* Stored records *

= = =

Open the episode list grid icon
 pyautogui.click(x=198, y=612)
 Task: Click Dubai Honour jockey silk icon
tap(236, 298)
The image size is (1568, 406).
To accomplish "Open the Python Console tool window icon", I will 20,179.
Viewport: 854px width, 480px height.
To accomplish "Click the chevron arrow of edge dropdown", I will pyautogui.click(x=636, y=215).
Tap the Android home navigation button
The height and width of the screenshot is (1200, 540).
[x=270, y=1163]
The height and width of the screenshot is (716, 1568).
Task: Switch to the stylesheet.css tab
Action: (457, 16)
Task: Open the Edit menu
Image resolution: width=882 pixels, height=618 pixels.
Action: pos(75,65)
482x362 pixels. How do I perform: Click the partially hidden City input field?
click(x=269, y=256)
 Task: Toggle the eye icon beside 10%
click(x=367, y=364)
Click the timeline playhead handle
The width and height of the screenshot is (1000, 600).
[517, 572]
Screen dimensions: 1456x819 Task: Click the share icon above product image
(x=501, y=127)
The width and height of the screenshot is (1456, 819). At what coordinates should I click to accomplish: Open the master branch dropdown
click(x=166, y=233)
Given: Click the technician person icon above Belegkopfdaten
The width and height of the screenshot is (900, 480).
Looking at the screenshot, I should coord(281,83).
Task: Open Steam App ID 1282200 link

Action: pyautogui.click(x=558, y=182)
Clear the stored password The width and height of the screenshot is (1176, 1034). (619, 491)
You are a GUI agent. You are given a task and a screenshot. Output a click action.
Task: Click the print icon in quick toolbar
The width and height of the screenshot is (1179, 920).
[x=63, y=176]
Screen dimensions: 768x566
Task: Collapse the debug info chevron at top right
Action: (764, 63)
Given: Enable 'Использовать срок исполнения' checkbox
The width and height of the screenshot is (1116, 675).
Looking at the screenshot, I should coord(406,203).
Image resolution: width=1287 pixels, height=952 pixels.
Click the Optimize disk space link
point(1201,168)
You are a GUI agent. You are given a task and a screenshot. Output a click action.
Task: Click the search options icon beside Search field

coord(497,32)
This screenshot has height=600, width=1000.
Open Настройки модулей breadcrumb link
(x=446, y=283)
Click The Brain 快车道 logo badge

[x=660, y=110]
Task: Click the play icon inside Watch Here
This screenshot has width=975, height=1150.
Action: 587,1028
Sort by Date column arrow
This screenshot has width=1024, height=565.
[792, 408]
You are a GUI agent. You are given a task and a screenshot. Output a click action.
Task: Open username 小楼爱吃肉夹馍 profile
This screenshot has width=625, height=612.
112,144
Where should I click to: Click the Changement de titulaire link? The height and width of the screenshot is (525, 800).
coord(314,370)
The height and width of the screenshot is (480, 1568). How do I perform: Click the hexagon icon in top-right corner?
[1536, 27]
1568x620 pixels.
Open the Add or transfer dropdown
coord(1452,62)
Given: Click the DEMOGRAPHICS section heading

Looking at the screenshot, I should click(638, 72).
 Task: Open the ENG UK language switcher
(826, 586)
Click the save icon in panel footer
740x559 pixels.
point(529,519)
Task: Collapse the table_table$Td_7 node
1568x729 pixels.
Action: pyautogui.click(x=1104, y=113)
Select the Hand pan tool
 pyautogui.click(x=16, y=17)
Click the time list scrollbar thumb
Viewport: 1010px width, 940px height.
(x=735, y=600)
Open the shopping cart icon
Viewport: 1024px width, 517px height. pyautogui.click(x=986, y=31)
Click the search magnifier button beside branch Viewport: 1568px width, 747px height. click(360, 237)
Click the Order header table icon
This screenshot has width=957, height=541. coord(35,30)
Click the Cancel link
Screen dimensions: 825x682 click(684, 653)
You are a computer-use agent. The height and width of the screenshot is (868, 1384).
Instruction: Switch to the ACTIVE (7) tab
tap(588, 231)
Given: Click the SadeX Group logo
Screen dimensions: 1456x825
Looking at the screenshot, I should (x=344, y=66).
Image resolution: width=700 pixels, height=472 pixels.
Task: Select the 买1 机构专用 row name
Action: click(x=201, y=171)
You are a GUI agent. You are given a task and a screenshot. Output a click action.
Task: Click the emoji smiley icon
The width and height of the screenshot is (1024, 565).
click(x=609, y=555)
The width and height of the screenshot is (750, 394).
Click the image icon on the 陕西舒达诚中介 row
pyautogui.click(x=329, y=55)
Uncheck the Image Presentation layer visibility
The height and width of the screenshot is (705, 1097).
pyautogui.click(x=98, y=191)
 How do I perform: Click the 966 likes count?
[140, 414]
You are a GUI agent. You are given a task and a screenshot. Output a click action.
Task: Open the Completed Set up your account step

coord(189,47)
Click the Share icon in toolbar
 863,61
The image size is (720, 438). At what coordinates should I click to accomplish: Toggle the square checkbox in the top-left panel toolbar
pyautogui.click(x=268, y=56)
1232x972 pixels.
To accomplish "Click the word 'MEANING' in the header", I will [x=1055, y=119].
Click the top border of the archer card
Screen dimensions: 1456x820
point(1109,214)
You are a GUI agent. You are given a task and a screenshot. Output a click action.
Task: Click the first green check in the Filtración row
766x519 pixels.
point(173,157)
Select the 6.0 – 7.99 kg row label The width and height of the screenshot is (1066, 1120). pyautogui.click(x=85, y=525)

= = =

Retype all of the records above, keeping them identical.

Open the episode list grid icon
 pyautogui.click(x=198, y=612)
 Task: Click Dubai Honour jockey silk icon
tap(236, 298)
The image size is (1568, 406).
To accomplish "Open the Python Console tool window icon", I will 20,179.
Viewport: 854px width, 480px height.
To accomplish "Click the chevron arrow of edge dropdown", I will pyautogui.click(x=636, y=215).
Tap the Android home navigation button
The height and width of the screenshot is (1200, 540).
[x=270, y=1163]
The height and width of the screenshot is (716, 1568).
Task: Switch to the stylesheet.css tab
Action: (457, 16)
Task: Open the Edit menu
Image resolution: width=882 pixels, height=618 pixels.
Action: pos(75,65)
482x362 pixels. How do I perform: Click the partially hidden City input field?
click(x=269, y=256)
 Task: Toggle the eye icon beside 10%
click(x=367, y=364)
Click the timeline playhead handle
The width and height of the screenshot is (1000, 600).
[517, 572]
Screen dimensions: 1456x819 Task: Click the share icon above product image
(x=501, y=127)
The width and height of the screenshot is (1456, 819). At what coordinates should I click to accomplish: Open the master branch dropdown
click(x=166, y=233)
Given: Click the technician person icon above Belegkopfdaten
The width and height of the screenshot is (900, 480).
Looking at the screenshot, I should coord(281,83).
Task: Open Steam App ID 1282200 link

Action: pyautogui.click(x=558, y=182)
Clear the stored password The width and height of the screenshot is (1176, 1034). (619, 491)
You are a GUI agent. You are given a task and a screenshot. Output a click action.
Task: Click the print icon in quick toolbar
The width and height of the screenshot is (1179, 920).
[x=63, y=176]
Screen dimensions: 768x566
Task: Collapse the debug info chevron at top right
Action: (764, 63)
Given: Enable 'Использовать срок исполнения' checkbox
The width and height of the screenshot is (1116, 675).
Looking at the screenshot, I should coord(406,203).
Image resolution: width=1287 pixels, height=952 pixels.
Click the Optimize disk space link
point(1201,168)
You are a GUI agent. You are given a task and a screenshot. Output a click action.
Task: Click the search options icon beside Search field

coord(497,32)
This screenshot has height=600, width=1000.
Open Настройки модулей breadcrumb link
(x=446, y=283)
Click The Brain 快车道 logo badge

[x=660, y=110]
Task: Click the play icon inside Watch Here
This screenshot has width=975, height=1150.
Action: 587,1028
Sort by Date column arrow
This screenshot has width=1024, height=565.
[792, 408]
You are a GUI agent. You are given a task and a screenshot. Output a click action.
Task: Open username 小楼爱吃肉夹馍 profile
This screenshot has width=625, height=612.
112,144
Where should I click to: Click the Changement de titulaire link? The height and width of the screenshot is (525, 800).
coord(314,370)
The height and width of the screenshot is (480, 1568). How do I perform: Click the hexagon icon in top-right corner?
[1536, 27]
1568x620 pixels.
Open the Add or transfer dropdown
coord(1452,62)
Given: Click the DEMOGRAPHICS section heading

Looking at the screenshot, I should click(638, 72).
 Task: Open the ENG UK language switcher
(826, 586)
Click the save icon in panel footer
740x559 pixels.
point(529,519)
Task: Collapse the table_table$Td_7 node
1568x729 pixels.
Action: pyautogui.click(x=1104, y=113)
Select the Hand pan tool
 pyautogui.click(x=16, y=17)
Click the time list scrollbar thumb
Viewport: 1010px width, 940px height.
(x=735, y=600)
Open the shopping cart icon
Viewport: 1024px width, 517px height. pyautogui.click(x=986, y=31)
Click the search magnifier button beside branch Viewport: 1568px width, 747px height. click(360, 237)
Click the Order header table icon
This screenshot has width=957, height=541. coord(35,30)
Click the Cancel link
Screen dimensions: 825x682 click(684, 653)
You are a computer-use agent. The height and width of the screenshot is (868, 1384).
Instruction: Switch to the ACTIVE (7) tab
tap(588, 231)
Given: Click the SadeX Group logo
Screen dimensions: 1456x825
Looking at the screenshot, I should (x=344, y=66).
Image resolution: width=700 pixels, height=472 pixels.
Task: Select the 买1 机构专用 row name
Action: click(x=201, y=171)
You are a GUI agent. You are given a task and a screenshot. Output a click action.
Task: Click the emoji smiley icon
The width and height of the screenshot is (1024, 565).
click(x=609, y=555)
The width and height of the screenshot is (750, 394).
Click the image icon on the 陕西舒达诚中介 row
pyautogui.click(x=329, y=55)
Uncheck the Image Presentation layer visibility
The height and width of the screenshot is (705, 1097).
pyautogui.click(x=98, y=191)
 How do I perform: Click the 966 likes count?
[140, 414]
You are a GUI agent. You are given a task and a screenshot. Output a click action.
Task: Open the Completed Set up your account step

coord(189,47)
Click the Share icon in toolbar
 863,61
The image size is (720, 438). At what coordinates should I click to accomplish: Toggle the square checkbox in the top-left panel toolbar
pyautogui.click(x=268, y=56)
1232x972 pixels.
To accomplish "Click the word 'MEANING' in the header", I will [x=1055, y=119].
Click the top border of the archer card
Screen dimensions: 1456x820
point(1109,214)
You are a GUI agent. You are given a task and a screenshot. Output a click action.
Task: Click the first green check in the Filtración row
766x519 pixels.
point(173,157)
Select the 6.0 – 7.99 kg row label The width and height of the screenshot is (1066, 1120). pyautogui.click(x=85, y=525)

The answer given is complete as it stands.